Reputation: 21147
Was working with some code today that I did not write and noticed that in a class there was a private member m_privateMember
. The coder had also included a method called GetPrivateMember()
which contained only return m_privateMember
. It is worth mentioning that this method is heavily used within the class itself as opposed to simply using the private field that is accessible in this scope.
Semantically I see a lot of things wrong with this. A method vs. an actual getter/setter seems sloppy and I've always thought that if you are within class scope it is better form to actually use the private field rather than the getter. Needless to say, I am going to clean up the code purely for the reason that it does not meet coding standards in our workplace but I was curious to know if doing so would also improve performance in any way?
Does calling a method that simply returns a private field invoke more overhead?
Upvotes: 1
Views: 392
Reputation: 39625
To answer your question directly: It depends.
A property which is just a single return private field
is very likely to inlined by the compiler (when optimizations are enabled) for any calls inside that assembly. In this case, it is an identical operation to accessing the field directly.
For calls accessing the property from outside the assembly, the JIT compiler is likely to inline the call in the same way as the static compiler, but the static compiler is not allowed to do so, as it has to respect the interface provided by the assembly. This is so that you can replace a compiled assembly with a new version which has no public changes and not require a re-compile of the application source to use the new version.
As the property gets more complicated, the chances of being inlined by either the static compiler or JIT compiler become less and the property is invoked more like you would imagine.

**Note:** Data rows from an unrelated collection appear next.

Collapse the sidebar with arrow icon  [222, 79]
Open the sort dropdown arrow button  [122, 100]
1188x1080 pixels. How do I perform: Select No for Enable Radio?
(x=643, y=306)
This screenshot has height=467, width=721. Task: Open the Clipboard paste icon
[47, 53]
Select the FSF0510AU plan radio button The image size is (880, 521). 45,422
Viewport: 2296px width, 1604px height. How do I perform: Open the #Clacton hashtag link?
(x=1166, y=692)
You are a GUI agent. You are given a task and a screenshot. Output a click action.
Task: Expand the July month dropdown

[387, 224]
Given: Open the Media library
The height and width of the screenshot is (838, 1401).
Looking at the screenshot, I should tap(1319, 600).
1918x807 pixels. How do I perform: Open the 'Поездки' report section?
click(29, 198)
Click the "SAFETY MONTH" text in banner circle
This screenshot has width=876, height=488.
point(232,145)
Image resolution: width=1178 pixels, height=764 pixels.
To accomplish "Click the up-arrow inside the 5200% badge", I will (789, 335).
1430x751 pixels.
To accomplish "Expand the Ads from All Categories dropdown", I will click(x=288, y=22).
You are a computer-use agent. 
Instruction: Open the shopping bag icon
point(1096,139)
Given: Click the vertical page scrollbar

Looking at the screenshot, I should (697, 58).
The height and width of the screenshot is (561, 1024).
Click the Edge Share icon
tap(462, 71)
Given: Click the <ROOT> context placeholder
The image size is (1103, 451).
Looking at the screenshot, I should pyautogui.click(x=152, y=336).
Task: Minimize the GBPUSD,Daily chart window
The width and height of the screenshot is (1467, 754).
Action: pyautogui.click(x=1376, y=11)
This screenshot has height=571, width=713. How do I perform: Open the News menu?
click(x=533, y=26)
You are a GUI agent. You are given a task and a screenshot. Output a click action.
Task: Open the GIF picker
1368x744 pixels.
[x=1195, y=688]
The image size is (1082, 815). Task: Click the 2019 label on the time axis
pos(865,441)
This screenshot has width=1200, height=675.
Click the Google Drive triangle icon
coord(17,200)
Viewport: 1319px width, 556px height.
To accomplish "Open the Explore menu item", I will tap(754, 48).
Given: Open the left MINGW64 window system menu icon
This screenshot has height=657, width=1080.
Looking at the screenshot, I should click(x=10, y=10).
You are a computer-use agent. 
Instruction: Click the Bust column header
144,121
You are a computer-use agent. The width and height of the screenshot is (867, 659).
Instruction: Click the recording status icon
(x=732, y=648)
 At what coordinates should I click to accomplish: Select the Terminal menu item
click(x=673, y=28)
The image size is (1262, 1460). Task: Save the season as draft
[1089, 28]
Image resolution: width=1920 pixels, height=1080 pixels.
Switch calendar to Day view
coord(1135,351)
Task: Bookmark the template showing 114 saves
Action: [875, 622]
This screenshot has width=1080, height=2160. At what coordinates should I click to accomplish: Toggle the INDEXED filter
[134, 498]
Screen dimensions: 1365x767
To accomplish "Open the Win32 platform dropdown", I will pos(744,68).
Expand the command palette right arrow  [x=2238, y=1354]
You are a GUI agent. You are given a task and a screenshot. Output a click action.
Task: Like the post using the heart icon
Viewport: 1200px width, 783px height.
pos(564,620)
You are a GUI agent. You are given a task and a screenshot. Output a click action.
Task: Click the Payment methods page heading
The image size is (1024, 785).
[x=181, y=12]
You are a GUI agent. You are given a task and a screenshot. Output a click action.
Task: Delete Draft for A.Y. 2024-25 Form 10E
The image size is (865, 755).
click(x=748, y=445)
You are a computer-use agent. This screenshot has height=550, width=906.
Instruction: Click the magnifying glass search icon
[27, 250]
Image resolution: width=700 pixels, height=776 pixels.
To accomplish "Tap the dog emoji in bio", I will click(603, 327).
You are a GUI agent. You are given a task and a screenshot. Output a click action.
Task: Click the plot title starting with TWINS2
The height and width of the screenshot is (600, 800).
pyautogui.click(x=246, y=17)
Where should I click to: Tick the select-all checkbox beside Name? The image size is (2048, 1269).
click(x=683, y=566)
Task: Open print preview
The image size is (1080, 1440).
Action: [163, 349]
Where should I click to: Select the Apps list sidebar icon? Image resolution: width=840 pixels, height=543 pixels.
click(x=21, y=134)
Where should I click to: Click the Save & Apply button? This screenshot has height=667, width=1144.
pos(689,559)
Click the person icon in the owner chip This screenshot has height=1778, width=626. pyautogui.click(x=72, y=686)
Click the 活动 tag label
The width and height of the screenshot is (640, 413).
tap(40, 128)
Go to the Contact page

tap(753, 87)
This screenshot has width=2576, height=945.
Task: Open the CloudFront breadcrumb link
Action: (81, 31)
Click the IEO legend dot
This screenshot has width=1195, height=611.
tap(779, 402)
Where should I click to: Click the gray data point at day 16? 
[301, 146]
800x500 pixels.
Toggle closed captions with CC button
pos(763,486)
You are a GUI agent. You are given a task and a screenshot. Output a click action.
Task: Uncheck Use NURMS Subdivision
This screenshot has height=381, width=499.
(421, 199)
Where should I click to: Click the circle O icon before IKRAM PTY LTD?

All this said, the discussion of performance is really an academic one. In almost all practical examples, the difference between invoking the property versus reading the private field is trivial. The only time it will be measurable is if you're running on some very low-spec embedded system or doing billions of reads every second for each user of your system.
Most computers are so fast that you should be choosing the technique which makes your code more maintainable, not the one which gives you an extra 0.0000001 second decrease in execution time.
Upvotes: 2
Reputation: 45083
Does calling a method that simply returns a private attribute invoke more overhead?
There's no real noticeable difference but aesthetics and proper usage here, all else being equal, as a getter and setter method is generated per property per implementation of get and set - so all calls to return the value of a thing from a property is actually a method call, although there might be some implementation factors / optimisation going on that make using properties 'better' even in terms of speed, but with negligible improvements to comparable effect for the most part.